Kontsert (; Russian: Концерт, ; commonly read as Kohuept or Kohliept, ) is the second live album by Billy Joel, released in 1987. The album was recorded during the Soviet leg of Joel's 1987 The Bridge tour. This album was co-produced by Jim Boyer and Brian Ruggles, and mixed by Jim Boyer.

Background 
In 1986 Billy Joel was invited to perform in the Soviet Union the following year, 1987. Joel took advantage of this opportunity to be a musical ambassador. He was seen as a "nice, safe, first attempt at bringing in an American 'pop star.'"

The concert 
The tour of the Soviet Union consisted of six shows, three in Moscow and three in Leningrad. Joel brought his family with him to show the Russians that he felt safe and trusted the Russian people. During the show Joel gave new meanings to songs such as "Honesty". Each time the song was performed, he dedicated the song to Vladimir Vysotsky because he was an inspirational Russian man who "spoke the truth."

During the second of the three concerts performed in Moscow at the Olympic Sports Complex, Joel flipped his electric keyboard, and broke his microphone stand on his grand piano. While performing "Sometimes a Fantasy", the audience kept getting attention from spotlights, which angered Joel as he felt it was making it harder to connect with them: The Soviet crowd, raised by decades of Iron Curtain austerity, stopped dancing and froze like deer in headlights when they were lit up, petrified that the security guards would crack down on them. Then the lights would go out again and they'd resume dancing. Lights off, dancing. Lights on, frozen stiff. This went on and on like a game of red light, green light, one-two-three. With each flick of the lights, the perfectionist Joel saw his hard earned connection fading away. 

He yelled, "Stop lighting the audience!" He then trashed his instruments, overturning his piano and breaking his mic stand. He later claimed that, "People like their privacy. They go to a concert to get that, to be in the dark and do their own thing."

Joel brought his daughter Alexa Ray Joel and his wife Christie Brinkley on tour with the band. He also crowd-surfed during his performances. While in Leningrad, Billy dove into the crowd during the performance of "The Longest Time". This was another way for him to show that he trusted the Russian people.
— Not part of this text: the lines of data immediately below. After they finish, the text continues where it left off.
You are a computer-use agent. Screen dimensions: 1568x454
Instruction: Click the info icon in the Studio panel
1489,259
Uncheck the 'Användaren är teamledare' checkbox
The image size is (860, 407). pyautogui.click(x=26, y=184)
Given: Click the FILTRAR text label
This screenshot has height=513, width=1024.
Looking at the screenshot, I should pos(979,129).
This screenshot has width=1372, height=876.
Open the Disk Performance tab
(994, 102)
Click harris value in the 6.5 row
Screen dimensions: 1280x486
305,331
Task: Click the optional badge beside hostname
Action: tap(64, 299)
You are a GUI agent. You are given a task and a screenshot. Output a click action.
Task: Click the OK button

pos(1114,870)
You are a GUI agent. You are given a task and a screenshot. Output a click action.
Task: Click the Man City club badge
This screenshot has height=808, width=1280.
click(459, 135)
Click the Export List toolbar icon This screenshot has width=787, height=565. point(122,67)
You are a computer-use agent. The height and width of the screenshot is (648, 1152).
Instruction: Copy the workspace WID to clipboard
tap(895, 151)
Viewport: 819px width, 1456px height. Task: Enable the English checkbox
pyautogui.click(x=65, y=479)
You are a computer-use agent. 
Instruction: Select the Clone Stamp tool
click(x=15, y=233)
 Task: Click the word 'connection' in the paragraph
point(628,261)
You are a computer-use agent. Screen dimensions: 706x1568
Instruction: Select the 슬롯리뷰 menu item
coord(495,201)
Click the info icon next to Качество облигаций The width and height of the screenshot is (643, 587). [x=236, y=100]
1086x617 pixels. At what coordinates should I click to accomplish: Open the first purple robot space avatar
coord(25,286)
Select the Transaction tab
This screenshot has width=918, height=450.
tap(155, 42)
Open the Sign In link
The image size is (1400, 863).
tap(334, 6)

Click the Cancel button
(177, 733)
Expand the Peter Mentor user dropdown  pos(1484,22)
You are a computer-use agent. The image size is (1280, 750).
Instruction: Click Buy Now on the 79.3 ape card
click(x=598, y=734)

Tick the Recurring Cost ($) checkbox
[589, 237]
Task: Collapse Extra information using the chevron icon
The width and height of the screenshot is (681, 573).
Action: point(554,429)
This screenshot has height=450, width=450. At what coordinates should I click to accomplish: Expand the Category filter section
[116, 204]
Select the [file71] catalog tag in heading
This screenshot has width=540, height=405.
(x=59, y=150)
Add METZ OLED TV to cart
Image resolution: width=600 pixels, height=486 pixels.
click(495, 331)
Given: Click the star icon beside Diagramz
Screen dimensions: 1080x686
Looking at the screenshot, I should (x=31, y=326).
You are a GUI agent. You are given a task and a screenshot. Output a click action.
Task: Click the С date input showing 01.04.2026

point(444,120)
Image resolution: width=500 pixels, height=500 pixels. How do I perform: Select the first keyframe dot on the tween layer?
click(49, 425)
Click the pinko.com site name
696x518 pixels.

Joel had played a tour in Europe prior to the tour in the Soviet Union, and was being interviewed during the day. As a result, his voice became hoarse. Joel himself stated that he was disappointed by the album, and believes his vocals were not up to par during its production. Despite his opinion, Columbia Records released the album, claiming it was a "historic event". Joel and his band jokingly refer to the album as Kaput.

Impact 
Prior to this show, rock music was barely gaining ground in the Soviet Union. The implementation of Gorbachev's glasnost allowed people of the Soviet Union to witness Western Rock. As a result, the government had to learn how to put on concerts, while the people of Russia had to learn how to participate in them. Joel's Russian tour was the first live rock radio broadcast in Soviet history. Joel and his band were one of the first western rock groups to perform in Russia, along with John Denver, Elton John, James Taylor, and Santana.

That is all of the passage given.